Di sekelilingnya terdapat berbagai rekaman peristiwa dalam operasi dan juga nama-nama pasukan yang gugur dalam operasi tersebut. Kawasan monumen dilengkapi taman dan panggung hiburan. Jadi itulah cerita mengenai Monumen Mandala. Puaskan..
Mesjid Tua Katangka
Tepat waktu shalat Dzuhur kami tiba pada lokasi yang keempat yaitu Mesjid Tua Katangka. Sesmpainya di sana para peserta Field trip dengan segera mempersiapkan diri masing2 untuk melaksanakan shalat Dzuhur secara berjemaah. Setelah melaksanakan shalat dzuhur secara berjamaah kemudian dari salah satu pengurus Mesjid Tua Katangka tersebut naik ke depan untuk memberikan penjelasan singkat kepada siswa2 mengenai sejarah Mesjid Tua Katangka tersebut. Penjelasannya kurang lebih seperti ini. Nama Katangka berasal dari nama daerah tempat berdirinya masjid. Menurut sebuah prasasti, Masjid Katangka ini didirikan pada tahun 1603 M. Pendirian masjid dilakukan seiring dengan gencarnya proses Islamisasi di Makasar. Konon, pendirinya adalah seorang ulama besar dari Sumatera Barat, yang diberi gelar Daeng Bandang oleh masyarakat setempat. Pada zamannya, masjid ini termasuk besar dan mewah, mengingat konstruksi bangunan yang terbuat dari batu bata. Setidaknya, ini menandakan bahwa masjid ini termasuk penting pada zamannya. Selain berfungsi sebagai tempat ibadah, lokasi halaman masjid juga digunakan sebagai tempat pemakaman untuk para kerabat pendiri masjid dan pemuka agama. Khusus makam pendiri masjid dan kerabat dekatnya, terdapat cungkup di atasnya yang mirip kubah. Mesjid ini juga pada zaman kerajaan gowa yang ke XIV digunakan sebagai benteng pertahanan. Masjid Katangka terletak di jalan Syech Yusuf, dekat perbatasan antara kota Makasar dengan kabupaten Gowa. Lebih kurang 500 meter dari masjid, terdapat makam ulama sufi terkenal: Syech Yusuf. Masjid Katangka berukuran 13.20x13.20 m. Arsitektur Mesjid ini sangat unik karena model dan bentuknya dipengaruhioleh beberapa kebudayaan. Misalnya atap mimbar yang berada dalam mesjid mencirikan kebudayaan cina, terus tiang penyangga yang menjadi penopang utama atap mesjid juga mencirikan kebudayaan eropa. Jadi sangat banyak hal2 yang belum kita ketahui tentang mesjid Tua Katangka. Klo kamu belum puas, silahkan aja langsung datang kelokasinya. Pasti kelihatan unik banget.
Makam Sultan Hasanuddin
Nah setelah dari Mesjid Tua katangka, kami melanjutkan perjelanan ke Kompleks Makam Sultan Hasanuddin. Tapi sebelum kami masuk, kami Makan siang dulu ches soalnya udah lapar banget nich…

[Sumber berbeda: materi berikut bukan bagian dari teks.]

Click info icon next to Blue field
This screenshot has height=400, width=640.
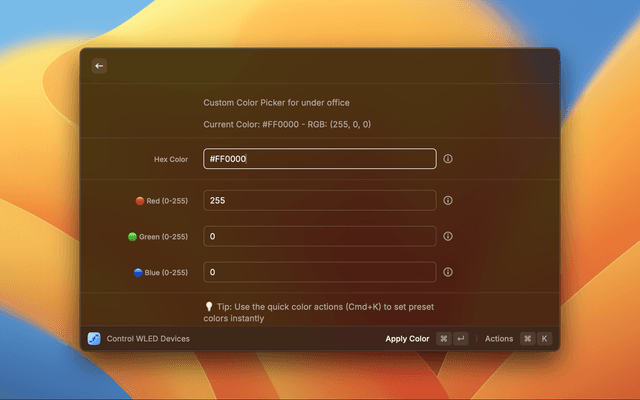pos(448,272)
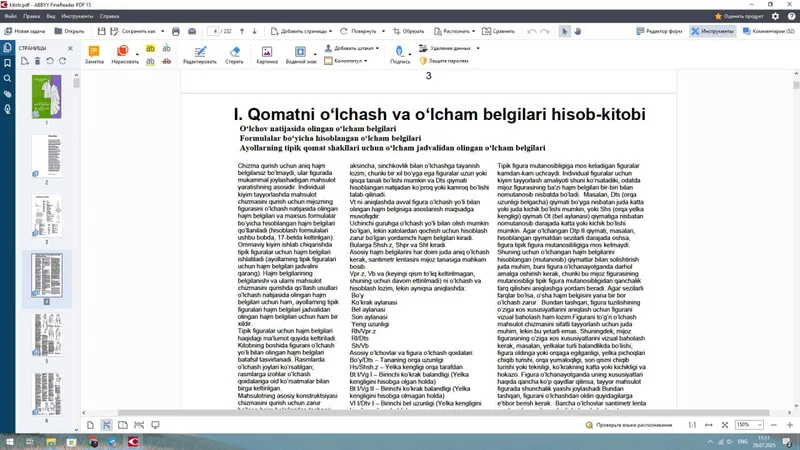Delete page using trash icon in Страницы panel

pos(37,61)

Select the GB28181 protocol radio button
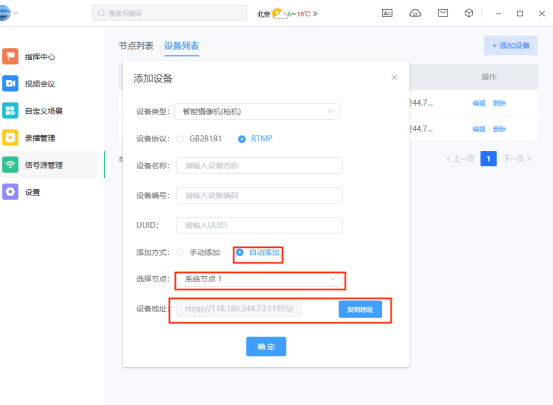click(x=180, y=139)
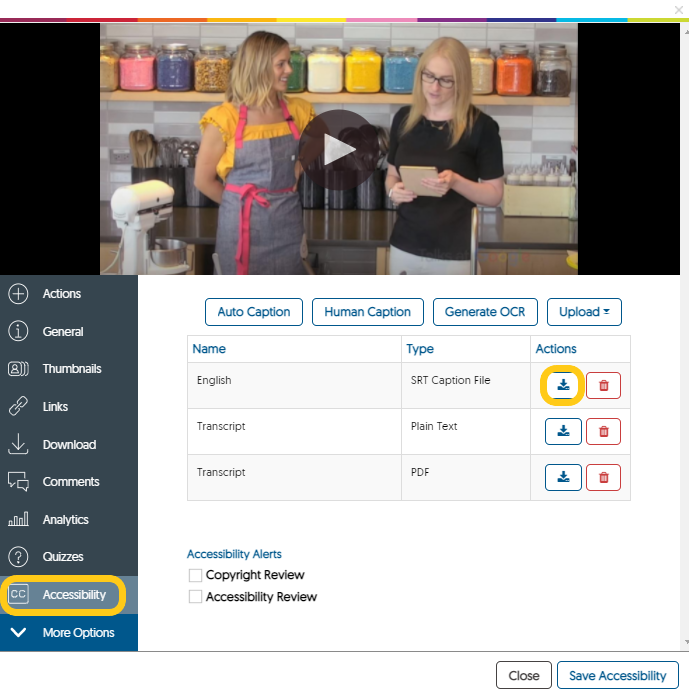This screenshot has width=689, height=695.
Task: Expand More Options in the sidebar
Action: [x=69, y=633]
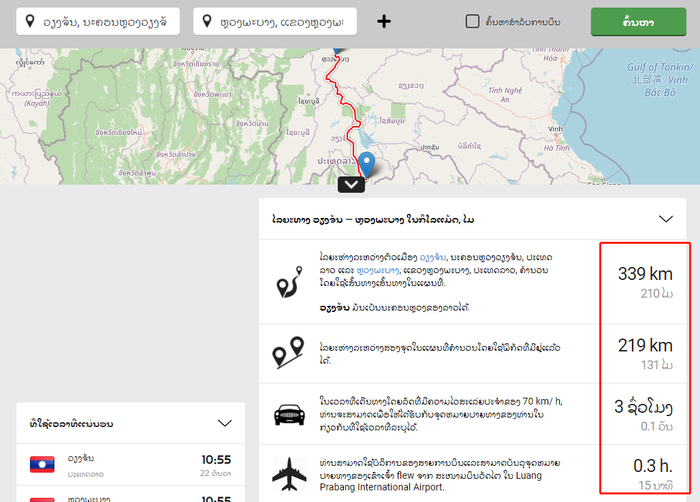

Udah Makan siang bar kami beranjak ke makam Sultan Hasanuddin, tapi sebelumnya kami mendapat sedikit pengarahan dari para pemandunya. Mau tahu bagaimana cerita pemandunya, baca aja di bawah ini…ok
Makam Sultan Hasanuddin terletak di komplek pemakaman di Jalan Palantika, Kelurahan Katangka, Kecamatan Somba Opu, Kabupaten Gowa, Sulawesi Selatan. Komplek pemakaman Sultan Hasanuddin berada tidak jauh dari Sungguminasa, sekitar 8 km dari Kota Makassar. Untuk mencapai komplek pemakaman ini, perjalanan dapat ditempuh dengan menggunakan kendaraan roda dua maupun roda empat. Di komplek pemakaman tersedia pelayanan jasa guide yang akan menjelaskan kepada para pengunjung tentang segala sesuatu yang berkaitan dengan makam Sultan Hasanuddin.
Sultan Hasanuddin adalah Raja Gowa ke-16 yang sangat terkenal dengan keberaniannya melawan kolonial Belanda di Sulawesi Selatan. Oleh karena itu, ia dijuluki oleh penjajah Belanda sebagai Haanstjes van Het Oosten atau Ayam Jago dari Benua Timur. Ia lahir pada tahun 1629 dan diangkat menjadi Raja Gowa pada tahun 1652 ketika ia berusia 23 tahun. Ia menjadi Raja Gowa selama 17 tahun hingga tahun 1669. Pada usia 41 tahun, tepatnya tanggal 12 Mei 1670, Sultan Hasanuddin wafat. Ia dimakamkan di komplek pemakaman raja-raja Gowa. Di atas makamnya, tertera nama Mallombasi Daeng Mattawang Karaeng Bontomangape Mohammad Bakir Tumenanga Ribulla Pangkawi yang merupakan nama gelar Sultan Hasanuddin. Di sebelah kiri depan komplek pemakaman terdapat sebuah batu “Tomanurung” atau disebut juga “Batu Pallantikan” sebagai tempat pelantikan raja-raja Gowa. Tidak jauh dari makam, terdapat sebuah masjid kuno yang dibangun pada tahun 1603.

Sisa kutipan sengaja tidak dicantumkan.